EXERCISE DIRECTIONS.
Please set out each line of the material below as a numbered list, skipping any blank lines and leaving out the pictures.
________________________________________
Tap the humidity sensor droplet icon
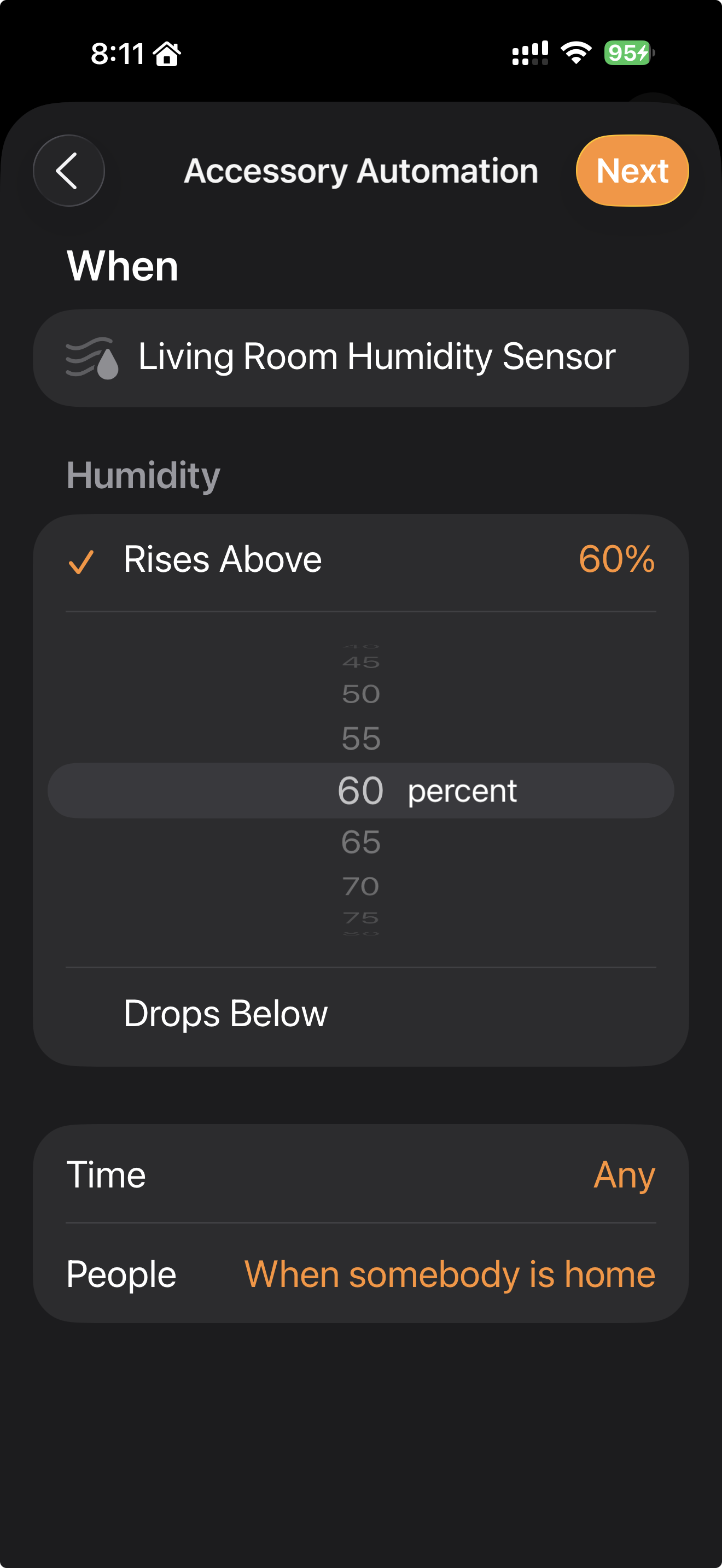722x1568 pixels. 92,359
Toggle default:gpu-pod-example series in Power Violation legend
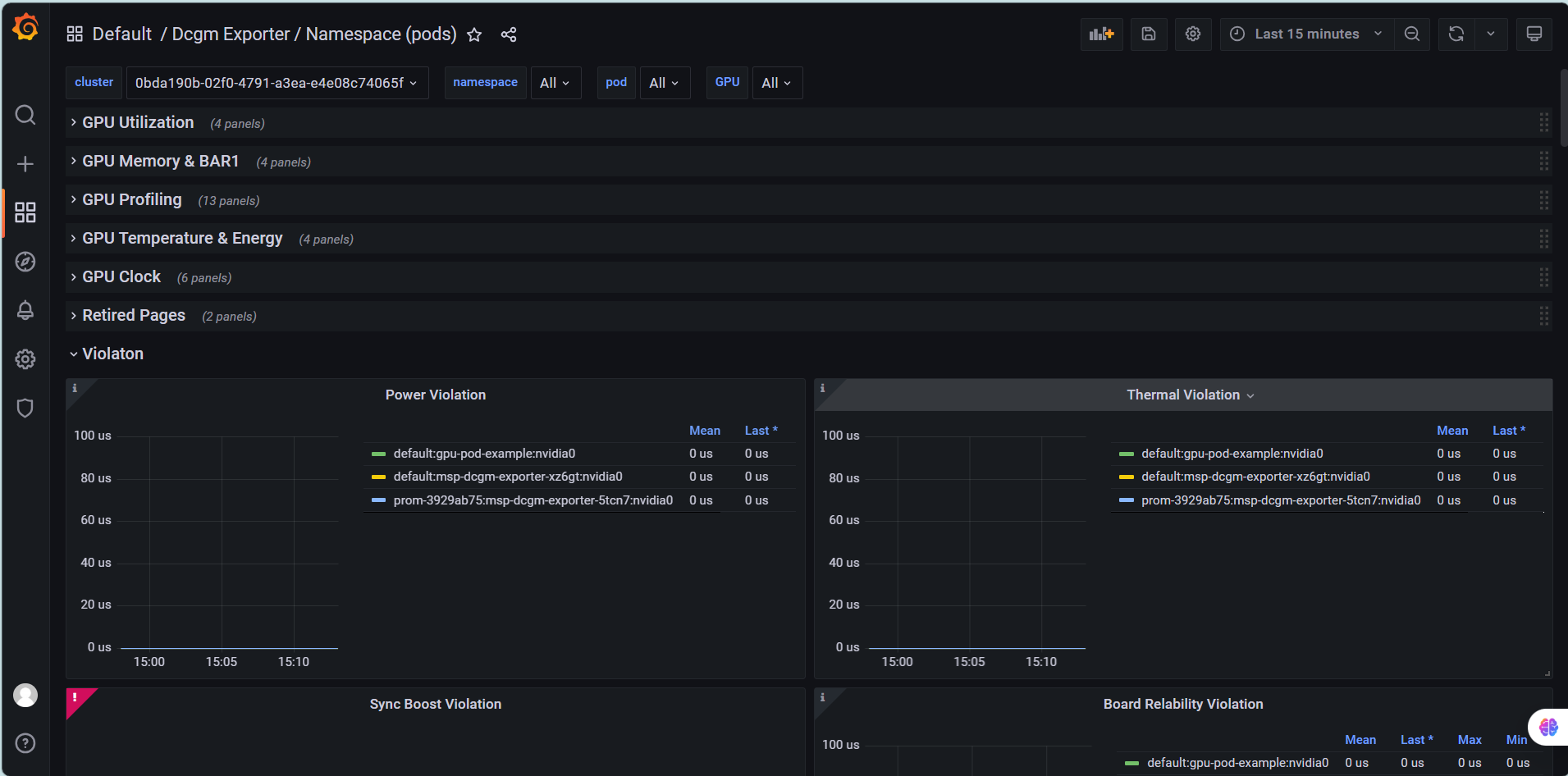 484,454
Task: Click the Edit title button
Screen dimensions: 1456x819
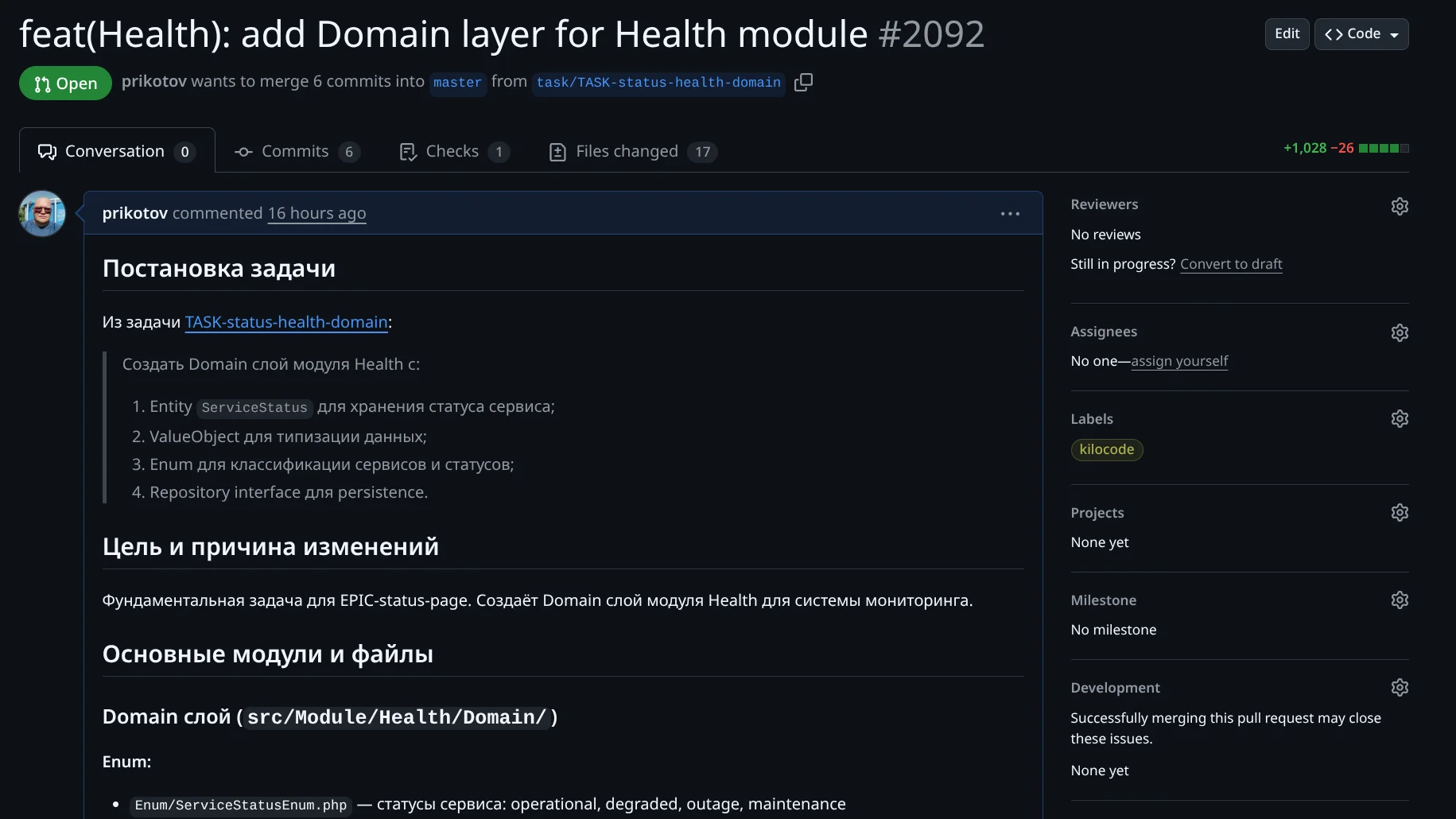Action: tap(1287, 34)
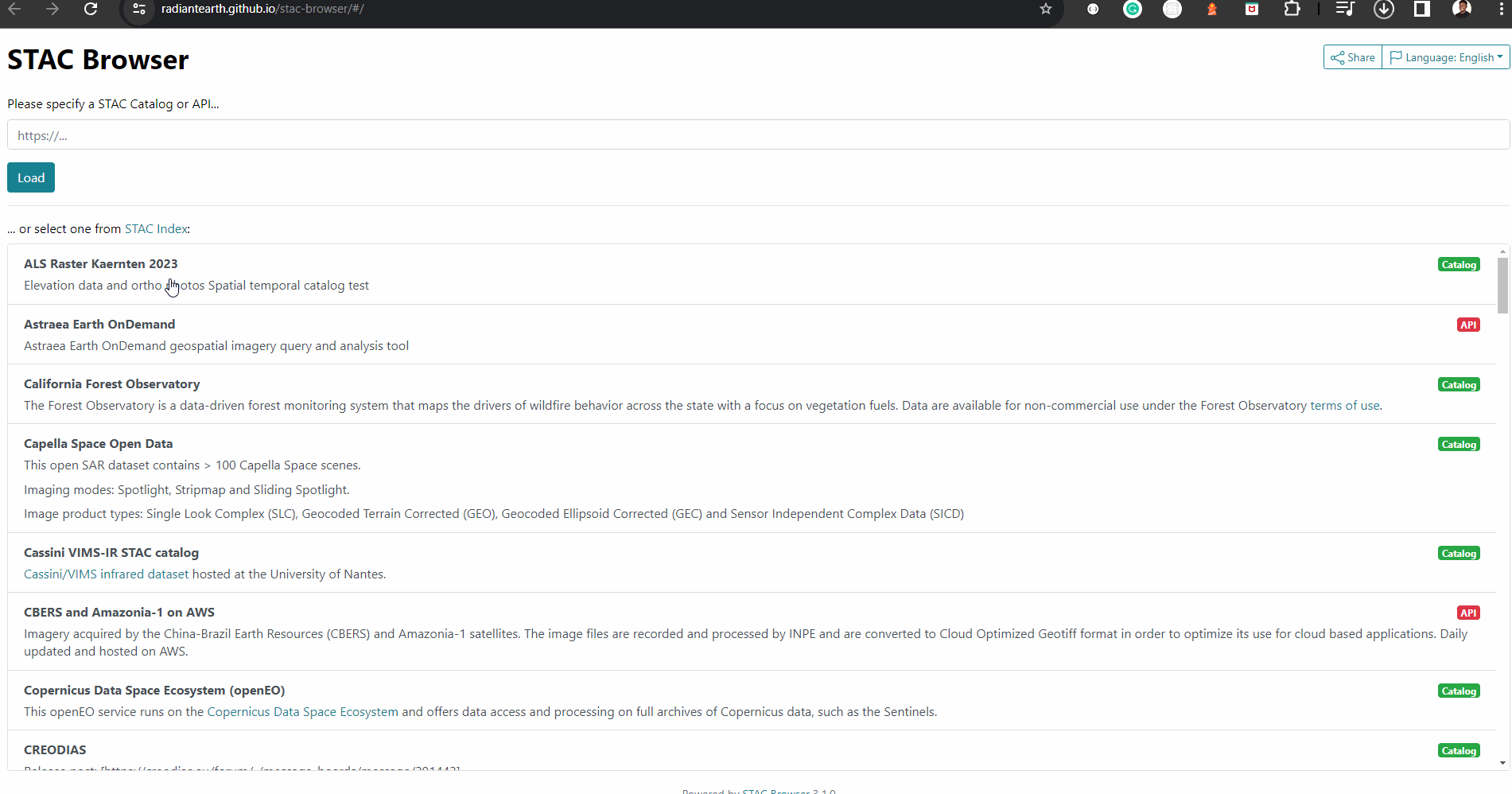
________________________________________
THE OUTPUT.
1. Tap the humidity sensor droplet icon
2. 722x1568 pixels. 92,359
3. Toggle default:gpu-pod-example series in Power Violation legend
4.  484,454
5. Task: Click the Edit title button
6. Screen dimensions: 1456x819
7. Action: tap(1287, 34)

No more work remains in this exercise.